I 90 mln per la sanità ci sono, ma solo sulla carta. “Arriveranno” rassicura Cefaratti, scettiche le opposizioni
Duro botta e risposta tra le opposizioni e l’assessore con delega al Bilancio dopo che sono venuti fuori i rilievi fatti dalla Presidenza del Consiglio dei Ministri, mesi fa, al Bilancio della Regione che è stato approvato, è in vigore e non è stato impugnato. Restano dubbi sui 90 milioni di euro promessi per coprire le perdite pregresse del servizio sanitario
Ultima seduta prima della pausa estiva in Consiglio regionale dove ancora una volta a tenere banco è stata la sanità e quella promessa del governo Meloni di risollevarla con un contributo di 90 milioni di euro in cambio di ulteriori e dolorosi tagli a un settore già fortemente provato da 17 anni di commissariamento.
A riportare di attualità il famigerato decreto Molise è stato oggi un documento della Presidenza del Consiglio dei Ministri (Dipartimento per gli Affari regionali e le Autonomie) in cui si ravvedevano profili di incostituzionalità relativi all’ultimo Bilancio di previsione della Regione Molise 2026/2028.
I rilievi – diciamolo subito – risalgono alla fine di maggio – e rilevavano una serie di errori in più articoli della legge 8 (negli accantonamenti di bilancio, nel finanziamento della sanità regionale, nel piano di copertura del disavanzo) tra cui quello sui 45 milioni di euro iscritti come contributo statale seppur in assenza di quelle condizioni necessarie per riceverlo integralmente.
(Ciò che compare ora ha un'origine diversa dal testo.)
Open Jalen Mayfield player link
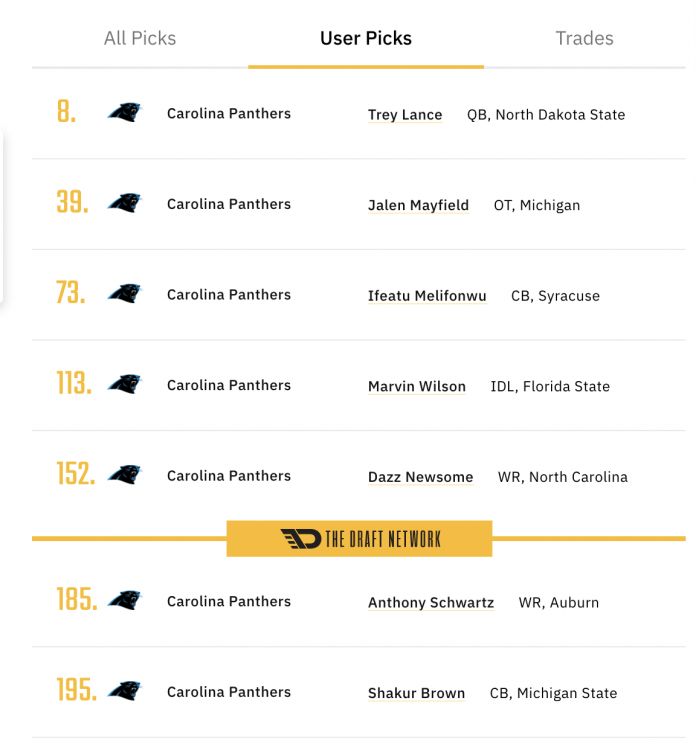The height and width of the screenshot is (750, 696). (418, 205)
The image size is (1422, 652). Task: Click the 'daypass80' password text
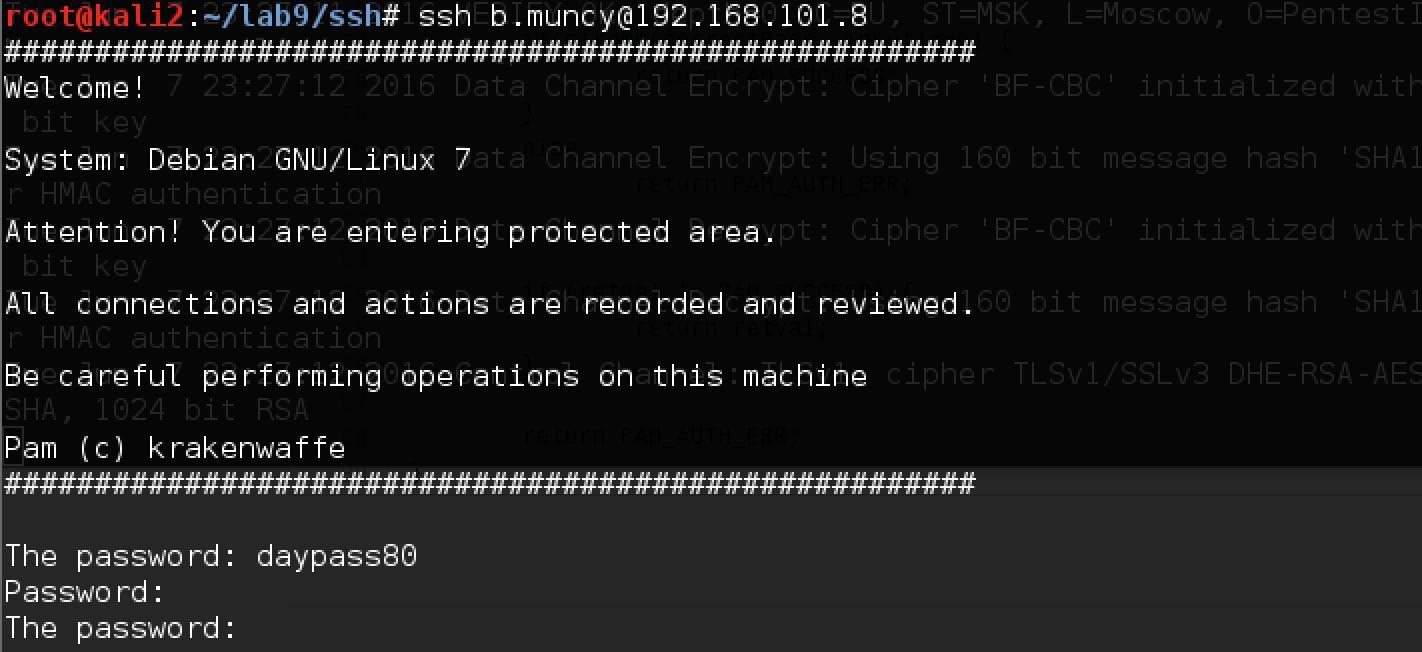tap(337, 556)
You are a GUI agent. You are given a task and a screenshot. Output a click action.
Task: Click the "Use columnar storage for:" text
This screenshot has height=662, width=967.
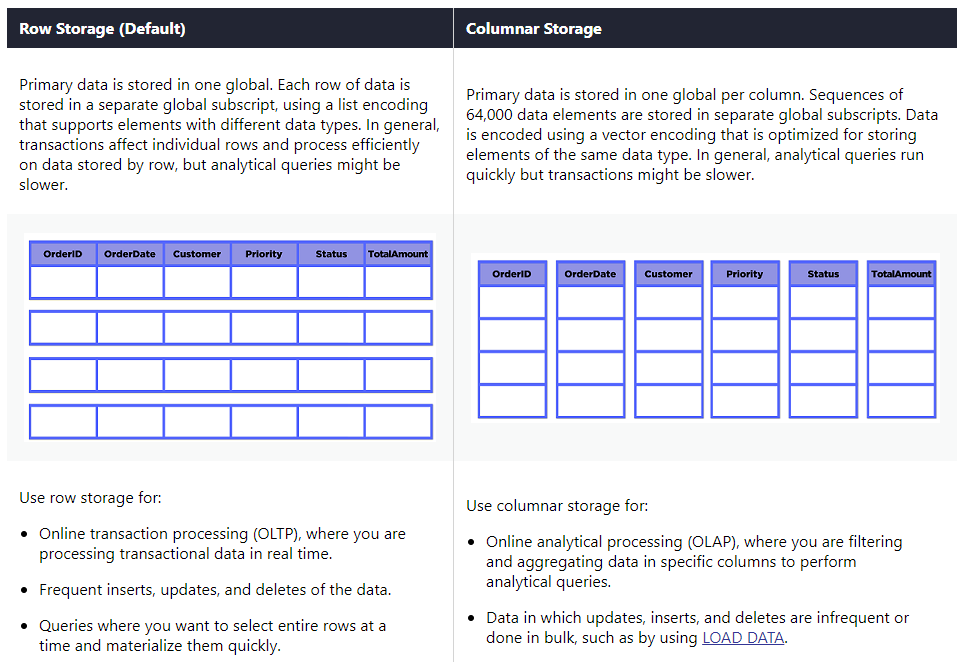coord(557,506)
Il Dipartimento sostanzialmente aveva detto alla Regione Molise che non avendo ancora fatto i compiti per casa sulla sanità, non avrebbe potuto iscrivere in bilancio quell’importo (il 50 per cento dei promessi 90 milioni. Gli altri 45 sono quelli previsti per il 2025). Al massimo avrebbe potuto iscriverne il 20 per cento (cioè 18 milioni di euro).
Nonostante i rilievi, il Bilancio è stato approvato diventando legge “e non c’è stata alcuna impugnativa da parte del Governo” come ha precisato l’assessore al Bilancio Gianluca Cefaratti, ufficialmente, da oggi, un componente esterno della Giunta Roberti (l’aula ha convalidato proprio stamane l’elezione di Raimondo Fabrizio subentrato dopo le dimissioni dell’ex sindaco di Campodipietra).
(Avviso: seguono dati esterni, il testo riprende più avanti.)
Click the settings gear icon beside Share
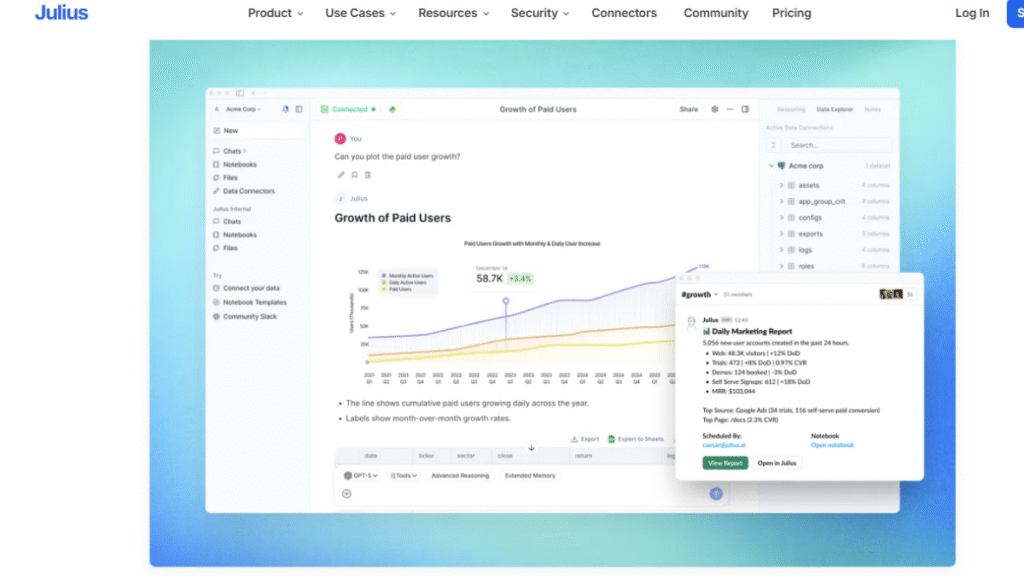The image size is (1024, 576). click(x=714, y=109)
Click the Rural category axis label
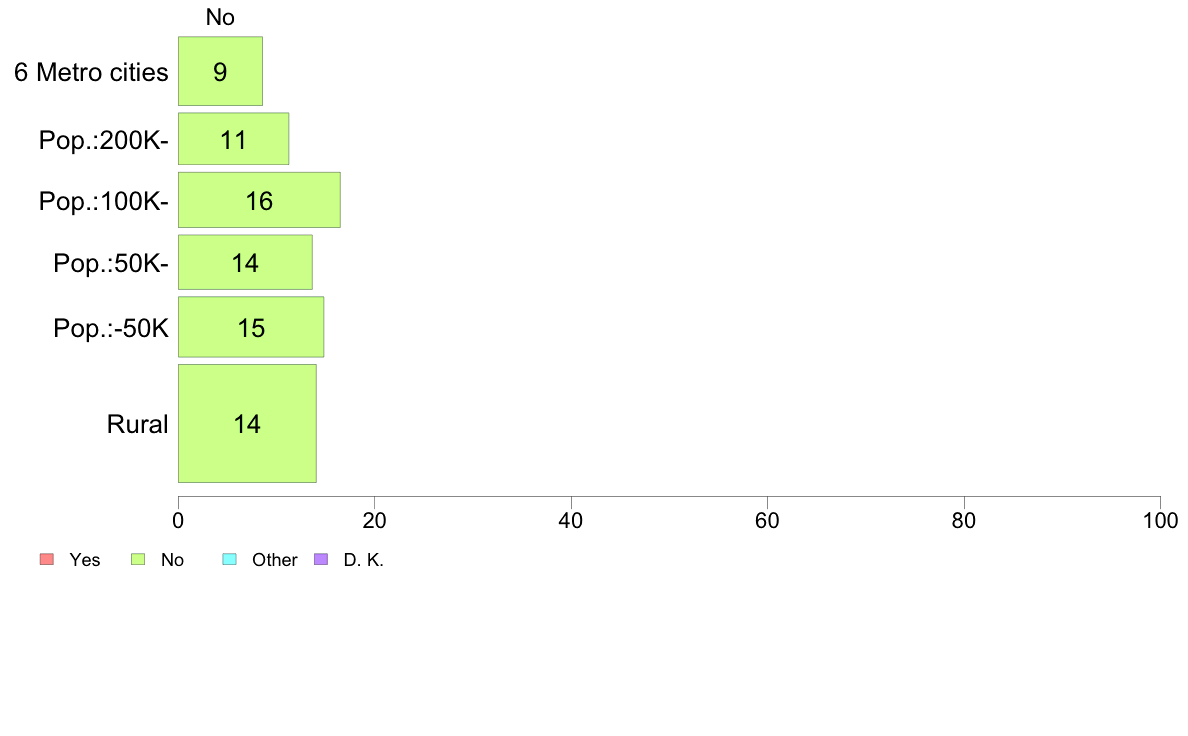The height and width of the screenshot is (736, 1188). [137, 424]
Tra i banchi delle opposizioni si sono sentite forti le voci di Angelo Primiani, di Massimo Romano e di Andre Greco, convinti che l’intera operazione rasenti il “falso in Bilancio”. Accuse rispedite al mittente dall’assessore il quale ha continuato a ripetere come le leggi (anche la numero 7) siano “in vigore”, ricordando che Roberti in persona ha preso impegni col governo “che dovranno essere tramutati in impegni legislativi col contributo di quest’aula”. Cefaratti non ha negato le osservazioni “pertinenti” ed eventuali correzioni future, pur limitandosi a dire che se contestazioni ci sono state alle richieste avanzate, Roberti si è già fatto sentire nel corso di “interlocuzioni verbali”.
Il dubbio, però, rimane: del resto, per sua stessa ammissione, i 18 milioni “non sono ancora arrivati, ma secondo me arriveranno”.